>> begin PASSAGE TO READ

3.3 Read-Write Locks

Read-write locks are a special synchronization mechanism that allows multiple threads to perform read operations simultaneously but only permits one thread to perform write operations. When a thread is performing a write operation, other threads, whether performing read or write operations, will be blocked until the write operation is completed and the lock is released. This is like a popular book in a library, where many people can read the book simultaneously, but if someone wants to modify the book (such as adding annotations or correcting errors), they must first have exclusive access to the book, preventing others from reading or modifying it until the modification is complete.

The advantage of read-write locks is that they can significantly improve concurrent performance, especially in scenarios where reads are frequent and writes are infrequent. In an online shopping system, displaying product information (read operations) occurs very frequently, while updating product information (write operations) is relatively rare. Using read-write locks allows multiple users to read product information simultaneously, while when a merchant needs to update product information, they only need to acquire the write lock, ensuring the atomicity and data consistency of the write operation, thus greatly enhancing the system’s concurrent processing capability and improving user experience.

APIs related to read-write semaphores include:

DECLARE_RWSEM(name): This macro declares a read-write semaphore name and initializes it.
void init_rwsem(struct rw_semaphore *sem): This function initializes the read-write semaphore sem.
void down_read(struct rw_semaphore *sem): Readers call this function to obtain the read-write semaphore sem. This function will cause the caller to sleep, so it can only be used in process context.
int down_read_trylock(struct rw_semaphore *sem): This function is similar to down_read, but it will not cause the caller to sleep. It attempts to obtain the read-write semaphore sem; if it can be obtained immediately, it returns 1; otherwise, it indicates that it cannot be obtained immediately and returns 0. Therefore, it can also be used in interrupt context.
void down_write(struct rw_semaphore *sem): Writers use this function to obtain the read-write semaphore sem, which will also cause the caller to sleep, so it can only be used in process context.
int down_write_trylock(struct rw_semaphore *sem): This function is similar to down_write, but it will not cause the caller to sleep. It attempts to obtain the read-write semaphore; if it can be obtained immediately, it acquires it and returns 1; otherwise, it indicates that it cannot be obtained immediately and returns 0. It can be used in interrupt context.
void up_read(struct rw_semaphore *sem): Readers use this function to release the read-write semaphore sem. It is paired with down_read or down_read_trylock. If down_read_trylock returns 0, there is no need to call up_read to release the read-write semaphore, as it was never acquired.
void up_write(struct rw_semaphore *sem): Writers call this function to release the semaphore sem. It is paired with down_write or down_write_trylock. If down_write_trylock returns 0, there is no need to call up_write, as it indicates that the write semaphore was not acquired.
void downgrade_write(struct rw_semaphore *sem): This function is used to downgrade a writer to a reader, which is sometimes necessary. Since writers are exclusive, while a writer holds the read-write semaphore, any readers or writers will be unable to access the shared resource protected by the read-write semaphore. For those writers that do not need write access under the current conditions, downgrading to a reader allows waiting readers to access immediately, thus increasing concurrency and improving efficiency. Read-write semaphores are suitable for use in scenarios with more reads than writes; in the Linux kernel, access to the process’s memory image description structure is protected using read-write semaphores.

>> end PASSAGE TO READ
>> begin DATA LISTING

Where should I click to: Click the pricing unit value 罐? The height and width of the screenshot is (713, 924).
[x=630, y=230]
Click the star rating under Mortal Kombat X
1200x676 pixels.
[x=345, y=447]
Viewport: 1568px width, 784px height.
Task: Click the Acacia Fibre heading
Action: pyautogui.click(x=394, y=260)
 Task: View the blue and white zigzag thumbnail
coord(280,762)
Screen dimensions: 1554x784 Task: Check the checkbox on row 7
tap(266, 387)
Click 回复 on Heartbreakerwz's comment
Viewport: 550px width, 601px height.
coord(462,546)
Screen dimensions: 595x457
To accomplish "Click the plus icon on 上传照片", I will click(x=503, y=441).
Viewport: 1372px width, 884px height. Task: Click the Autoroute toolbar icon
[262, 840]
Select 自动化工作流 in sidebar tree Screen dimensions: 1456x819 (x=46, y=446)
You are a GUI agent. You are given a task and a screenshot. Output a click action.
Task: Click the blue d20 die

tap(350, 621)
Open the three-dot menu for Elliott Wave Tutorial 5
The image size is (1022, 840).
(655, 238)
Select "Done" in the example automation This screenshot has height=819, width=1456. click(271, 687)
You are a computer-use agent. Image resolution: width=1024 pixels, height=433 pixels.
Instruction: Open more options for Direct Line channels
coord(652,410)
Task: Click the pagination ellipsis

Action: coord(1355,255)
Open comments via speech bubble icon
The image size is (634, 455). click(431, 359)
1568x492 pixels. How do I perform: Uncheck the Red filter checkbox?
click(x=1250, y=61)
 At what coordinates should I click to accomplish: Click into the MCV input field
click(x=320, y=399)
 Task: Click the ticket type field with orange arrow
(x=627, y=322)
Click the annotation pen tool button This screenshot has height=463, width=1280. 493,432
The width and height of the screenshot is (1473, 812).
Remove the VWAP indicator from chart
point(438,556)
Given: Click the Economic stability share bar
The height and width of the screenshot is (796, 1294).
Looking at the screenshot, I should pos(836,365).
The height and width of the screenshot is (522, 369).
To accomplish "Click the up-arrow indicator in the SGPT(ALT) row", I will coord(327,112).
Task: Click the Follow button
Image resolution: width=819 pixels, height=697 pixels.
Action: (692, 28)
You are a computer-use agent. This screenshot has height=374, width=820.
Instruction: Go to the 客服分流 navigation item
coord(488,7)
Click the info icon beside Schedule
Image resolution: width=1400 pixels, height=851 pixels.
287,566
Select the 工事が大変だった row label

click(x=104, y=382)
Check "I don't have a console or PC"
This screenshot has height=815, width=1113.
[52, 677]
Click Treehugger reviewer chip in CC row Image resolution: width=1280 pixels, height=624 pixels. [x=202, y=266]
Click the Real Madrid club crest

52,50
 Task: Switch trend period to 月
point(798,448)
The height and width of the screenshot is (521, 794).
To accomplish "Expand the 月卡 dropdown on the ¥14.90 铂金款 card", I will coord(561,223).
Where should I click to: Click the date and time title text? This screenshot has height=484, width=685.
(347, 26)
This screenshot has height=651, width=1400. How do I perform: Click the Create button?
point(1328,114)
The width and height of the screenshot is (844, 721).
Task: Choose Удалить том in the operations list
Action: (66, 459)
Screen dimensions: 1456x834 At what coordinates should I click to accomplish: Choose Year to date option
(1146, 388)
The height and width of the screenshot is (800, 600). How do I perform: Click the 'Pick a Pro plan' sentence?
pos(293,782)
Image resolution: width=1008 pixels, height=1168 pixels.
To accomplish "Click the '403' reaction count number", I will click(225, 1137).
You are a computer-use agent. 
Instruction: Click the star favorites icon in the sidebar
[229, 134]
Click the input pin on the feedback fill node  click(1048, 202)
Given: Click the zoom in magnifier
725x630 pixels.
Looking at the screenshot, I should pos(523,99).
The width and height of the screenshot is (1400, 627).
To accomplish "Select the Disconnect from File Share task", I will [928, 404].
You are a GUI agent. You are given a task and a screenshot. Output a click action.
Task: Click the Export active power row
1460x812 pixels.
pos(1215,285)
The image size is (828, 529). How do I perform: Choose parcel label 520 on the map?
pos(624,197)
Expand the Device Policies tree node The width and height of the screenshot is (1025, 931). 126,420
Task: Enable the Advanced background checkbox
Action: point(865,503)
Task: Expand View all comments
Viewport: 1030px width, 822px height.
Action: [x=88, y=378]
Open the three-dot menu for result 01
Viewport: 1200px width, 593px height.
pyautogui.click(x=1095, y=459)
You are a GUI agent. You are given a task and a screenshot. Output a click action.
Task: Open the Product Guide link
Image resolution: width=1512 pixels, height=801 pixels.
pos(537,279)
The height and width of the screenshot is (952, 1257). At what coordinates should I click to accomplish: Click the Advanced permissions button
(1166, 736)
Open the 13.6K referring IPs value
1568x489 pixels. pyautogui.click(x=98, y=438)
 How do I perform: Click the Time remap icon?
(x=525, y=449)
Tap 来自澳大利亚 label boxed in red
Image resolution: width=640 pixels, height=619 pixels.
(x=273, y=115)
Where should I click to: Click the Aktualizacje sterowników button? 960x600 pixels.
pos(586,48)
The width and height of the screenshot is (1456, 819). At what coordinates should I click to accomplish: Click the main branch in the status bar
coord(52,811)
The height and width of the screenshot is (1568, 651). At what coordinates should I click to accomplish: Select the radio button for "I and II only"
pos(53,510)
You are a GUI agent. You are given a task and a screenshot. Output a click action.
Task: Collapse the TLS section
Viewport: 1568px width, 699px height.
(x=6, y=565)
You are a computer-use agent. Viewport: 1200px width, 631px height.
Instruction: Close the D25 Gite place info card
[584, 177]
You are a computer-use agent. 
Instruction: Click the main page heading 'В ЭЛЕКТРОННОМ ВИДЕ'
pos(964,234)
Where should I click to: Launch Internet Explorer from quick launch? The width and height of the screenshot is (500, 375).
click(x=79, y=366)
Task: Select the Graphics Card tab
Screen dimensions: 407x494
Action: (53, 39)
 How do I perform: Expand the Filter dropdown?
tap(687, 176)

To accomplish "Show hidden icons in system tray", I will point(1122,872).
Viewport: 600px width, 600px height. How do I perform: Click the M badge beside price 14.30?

>> end DATA LISTING

## TASKS TO CARRY OUT:
- a) Answer these questions from the passage on read-write locks, one per line:
(i) In the online shopping example, what counts as the read operations?
(ii) What does down_read_trylock return when the read-write semaphore can be obtained immediately?
(iii) In the Linux kernel, access to what is protected using read-write semaphores?
- b) Write out the stretch of the passage on read-write locks from "void downgrade_write(struct rw_semaphore" through "using read-write semaphores.".
- c) List every function in the passage on read-write locks whose declaration gives a void return type.

## RESPONSES TO THE EXERCISE:
- a)
(i) Displaying product information
(ii) 1
(iii) The process's memory image description structure

- b)
void downgrade_write(struct rw_semaphore *sem): This function is used to downgrade a writer to a reader, which is sometimes necessary. Since writers are exclusive, while a writer holds the read-write semaphore, any readers or writers will be unable to access the shared resource protected by the read-write semaphore. For those writers that do not need write access under the current conditions, downgrading to a reader allows waiting readers to access immediately, thus increasing concurrency and improving efficiency. Read-write semaphores are suitable for use in scenarios with more reads than writes; in the Linux kernel, access to the process’s memory image description structure is protected using read-write semaphores.

- c)
init_rwsem
down_read
down_write
up_read
up_write
downgrade_write